Saturday, April 28, 2012

NYT Columnist Admits He Got Conned by Stop and Go Fed Money Printing

Well,  NYT columnist Joe Nocera  doesn't realize it was the stop and go Fed money printing that did it to him, but he now realizes he was clueless in general about investing. He writes:
My 60th birthday is less than a week and a half away, and if there is one thing I can say with certainty it’s that 60 is not the new 50.

My body creaks and groans. My eyes aren’t what they used to be. I don’t sleep as soundly as I did just a few years ago. Lately, I’ve been seeing a lot of doctors, just to make sure everything still more or less works.

I’ve also found myself with a sudden urge to get my house in order — just, you know, in case. Insurance, wills, that sort of thing. Sixty is when you stop pretending you’re going to live forever. You’re officially old. Or at least old-ish.

The only thing I haven’t dealt with on my to-do checklist is retirement planning. The reason is simple: I’m not planning to retire. More accurately, I can’t retire. My 401(k) plan, which was supposed to take care of my retirement, is in tatters.

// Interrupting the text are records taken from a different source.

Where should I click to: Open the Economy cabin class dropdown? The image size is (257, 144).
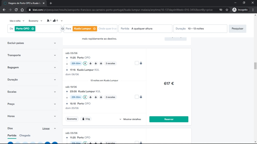click(x=35, y=21)
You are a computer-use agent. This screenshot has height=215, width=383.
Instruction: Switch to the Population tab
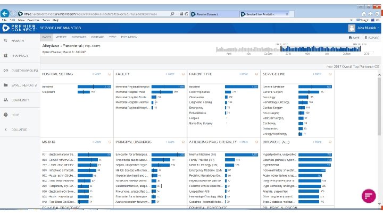pyautogui.click(x=129, y=37)
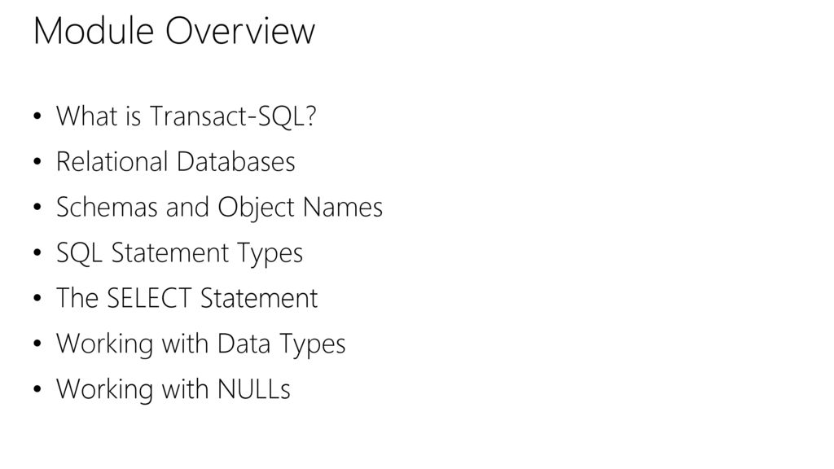Click bullet dot beside "Relational Databases"
The width and height of the screenshot is (834, 469).
(37, 162)
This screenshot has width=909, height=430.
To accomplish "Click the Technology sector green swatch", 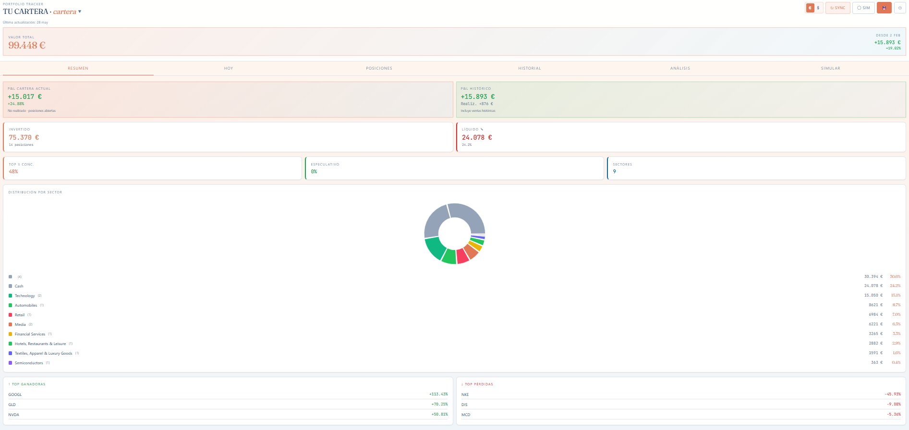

Like millions of other aging baby boomers, I first began putting money into a tax-deferred retirement account a few years after they were legislated into existence in the late 1970s. The great bull market, which began in 1982, was just gearing up. As a young journalist, I couldn’t afford to invest a lot of money, but my account grew as the market rose, and the bull market gave me an inflated sense of my investing skills.

I became such an enthusiast of the new investing culture that I wrote my first book, in the mid-1990s, about what I called “the democratization of money.” It was only right, I argued, that the little guy have the same access to the markets as the wealthy. In the book, I didn’t make much of the decline of pensions. After all, we were in the middle of the tech bubble by then. What fun!

The bull market ended with the bursting of that bubble in 2000. My tech-laden portfolio was cut in half. A half-dozen years later, I got divorced, cutting my 401(k) in half again. A few years after that, I bought a house that needed some costly renovations. Since my retirement account was now hopelessly inadequate for actual retirement, I reasoned that I might as well get some use out of the money while I could. So I threw another chunk of my 401(k) at the renovation. That’s where I stand today.
The Fed will suck you in and screw you every time. Only the banksters will be bailed out.

1 comment:

  1. Bob, in that same column, a "behavioral economist" that Nocera interviewed, said, "The 401(k),” she concluded, “is a failed experiment. It is time to rethink it.”

    As you have noted many times,the reason it is a "failed experiment" is because of GOVERNMENT INTERVENTIONISM!

    It is NOT a "failed experiment," but a victim of criminal government-manipulation of money, private economic matters, and private property!